An effort to clean house resulted in scanning a few old papers: "Reducing Distortion in Analog Tape Recorders" JAES March 1975, "The Mossbauer Effect in Zn67" Phys Rev B vol 15 #7 p 3291 April 1 1977, and "Spaciousness and Localization in Listening Rooms - How to make Coincident Recordings Sound as Spacious as Spaced Microphone Arrays" JAES v34 #4 p255-268 April, 1986. I still find the paper on spaciousness to be interesting and insightful. The observations continue to be relevant to my work, particularly on the subject of the intereaction between loudspeakers and rooms at low frequencies. It took many years before I was able to explain the observed effects. For example, Dutton's work on the apparent localization errors with conventional stereo loudspeakers at high frequencies are fully explained in "Stereo and Surround Panning in Practice" The effects of low frequency room modes on spatial properties are fully explained in “Loudspeaker and listener positions for optimal low-frequency spatial reproduction in listening rooms”

The early paper on spaciousness and localization is much too optomistic about the possiblity of increasing the spaciousness of a listening room through increasing the low frequency separation. In most rooms where the low frequency modes do not correctly overlap the low frequency separation is inaudible. Increasing it only stresses the loudspeakers. The best solution is to drastically change the loudspeaker positions, or change the room dimensions.

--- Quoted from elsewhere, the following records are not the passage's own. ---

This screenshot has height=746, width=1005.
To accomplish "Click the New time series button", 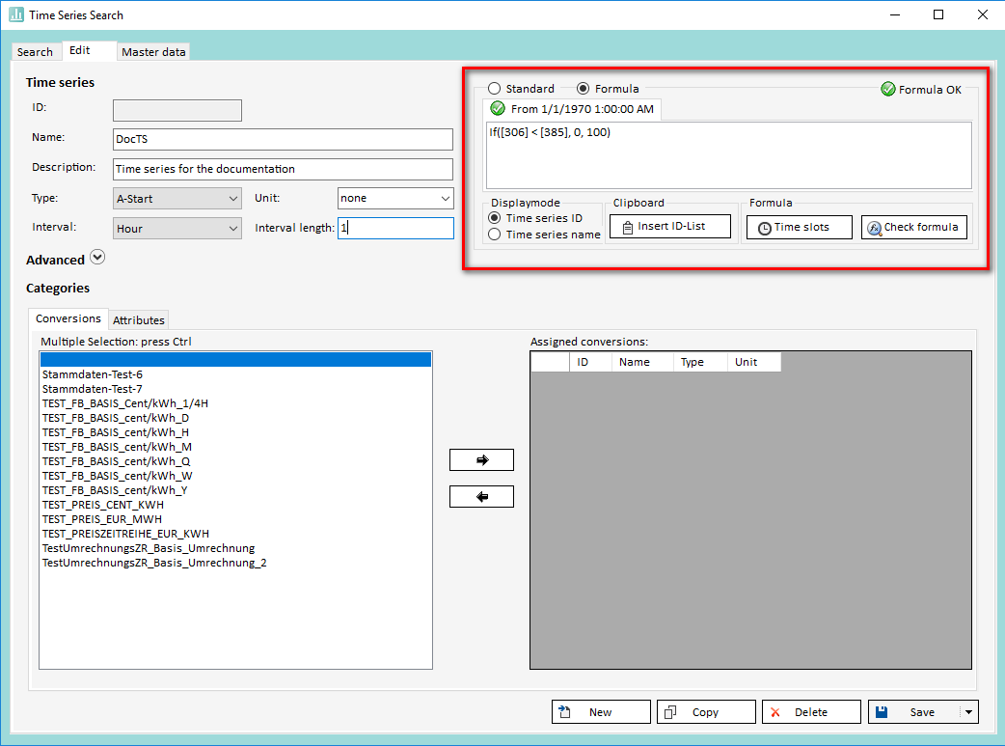I will 601,712.
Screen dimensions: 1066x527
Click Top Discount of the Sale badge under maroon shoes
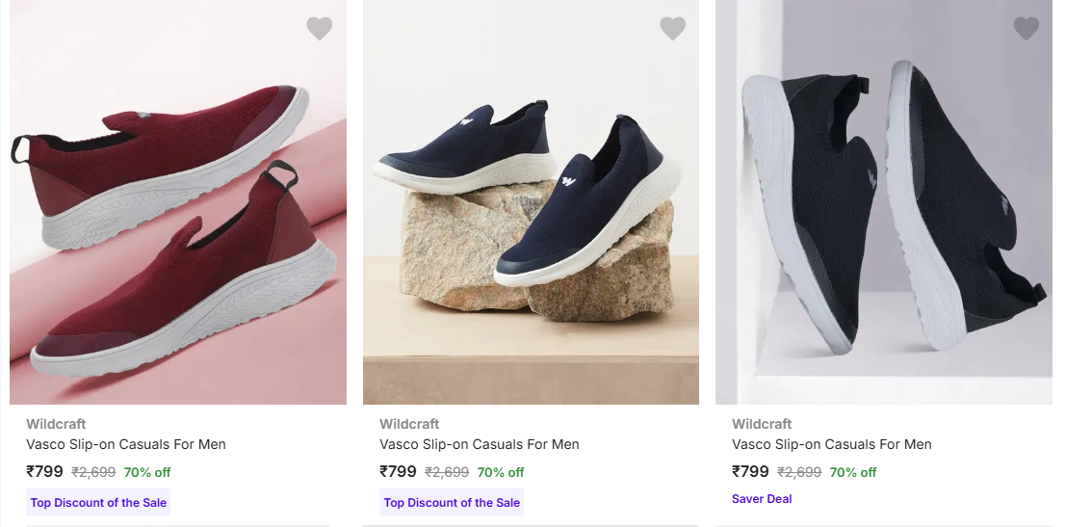[98, 502]
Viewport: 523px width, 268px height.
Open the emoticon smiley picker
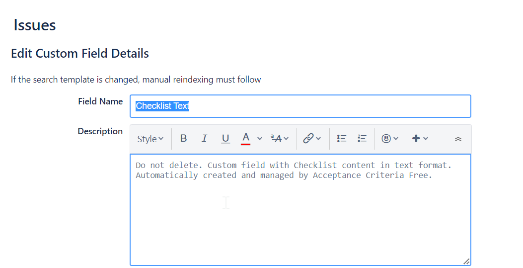click(x=386, y=139)
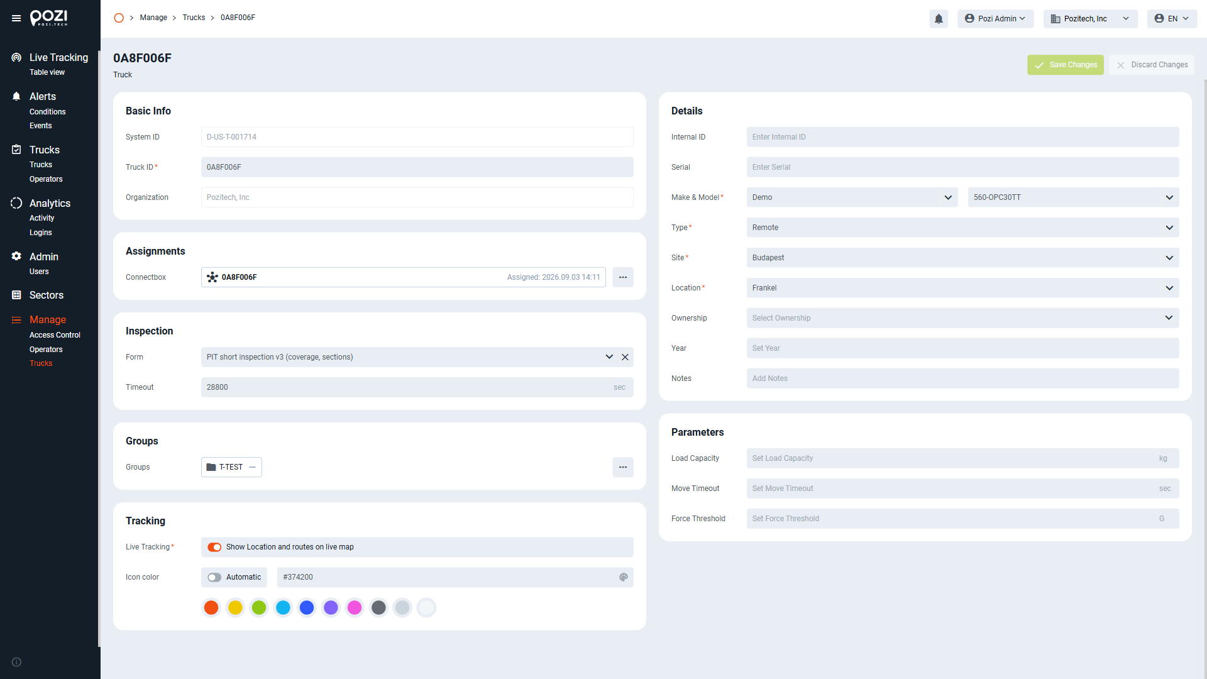Go to Conditions under Alerts

(47, 112)
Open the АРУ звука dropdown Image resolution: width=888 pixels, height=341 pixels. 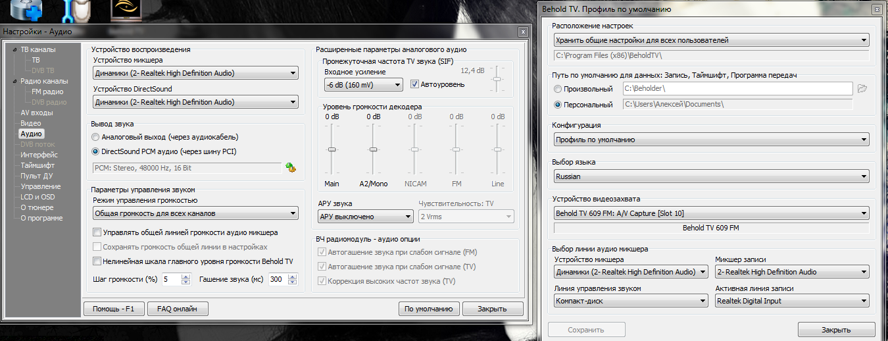[364, 217]
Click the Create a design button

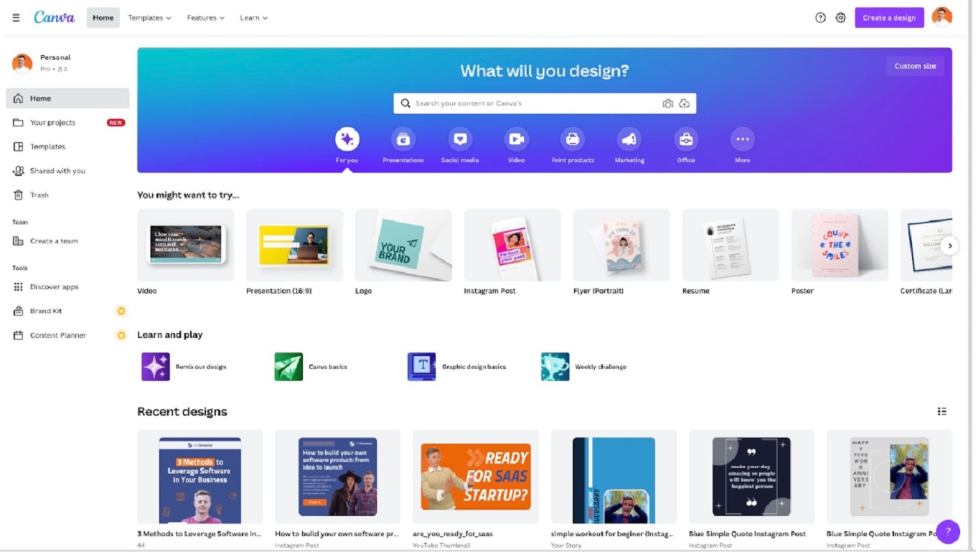coord(888,18)
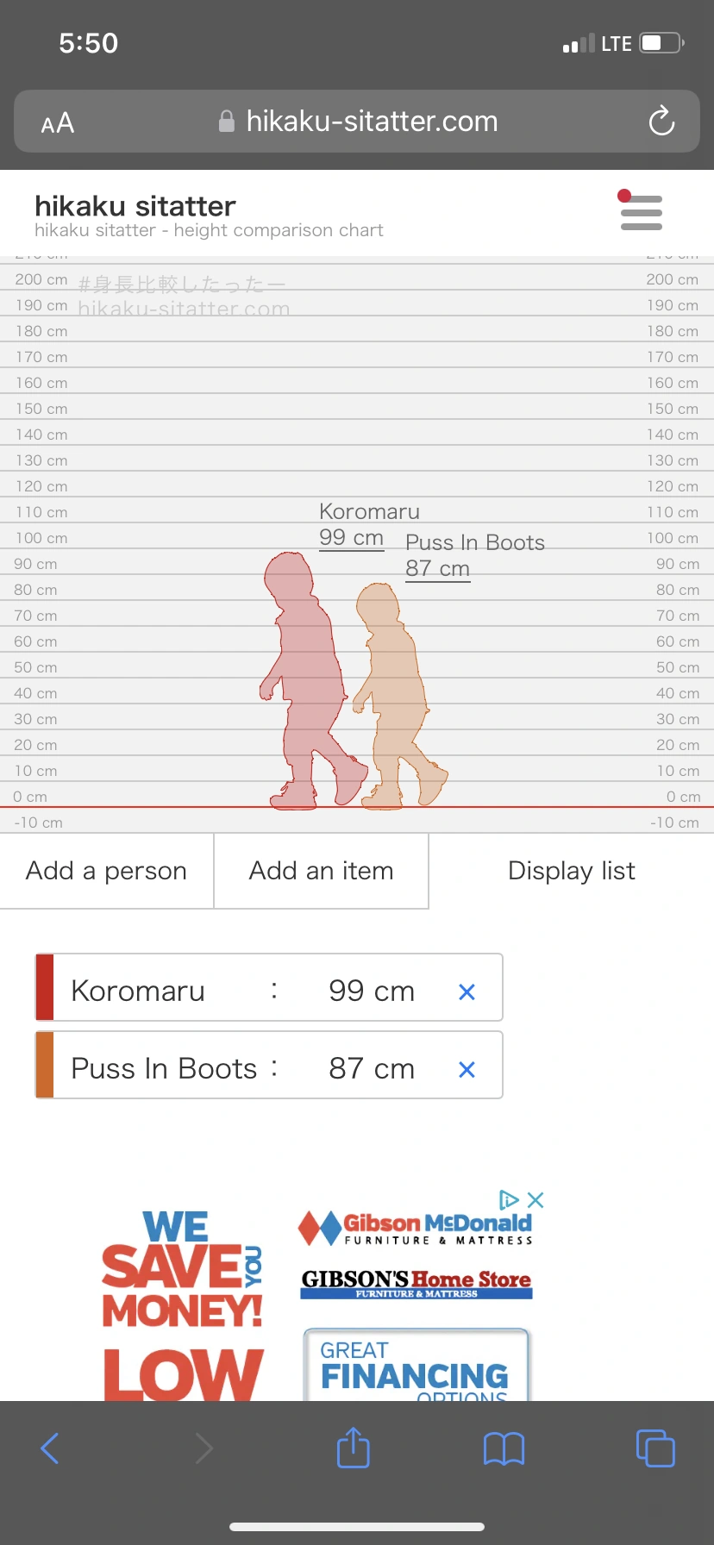Edit Koromaru's 99 cm height label
The height and width of the screenshot is (1545, 714).
[x=351, y=537]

New in October of 2005 are the slides from a lecture on recording technique, given in Japan for the Audio Engineering Society, and in Schloss Hohenkammer for the Tonmeister conference in October. "The Physics and Psychophysics of surround recording part 2" I still hope to put some of the audio examples that are critical to this paper on the web. In the meantime, if you want a CD copy, contact me at the email address in the picture

I have also finally added "Griesinger's Coincident Microphone Primer", a paper from 1987 that describes and mathematically analyzes much of the behavior of concident microphone arrays, including the Soundfield microphone."Griesinger's Coincident Microphone Primer" I am not sure I still agree with many of the suggestions in the paper, as I no longer use coincident technique very much in my own recording. But the general way of looking at the problem is quite interesting. The paper was text scanned from a poor copy of a copy. I have tried to correct the nonsense - but the program included is not guaranteed to run. The figures are scans - so it will take time to download.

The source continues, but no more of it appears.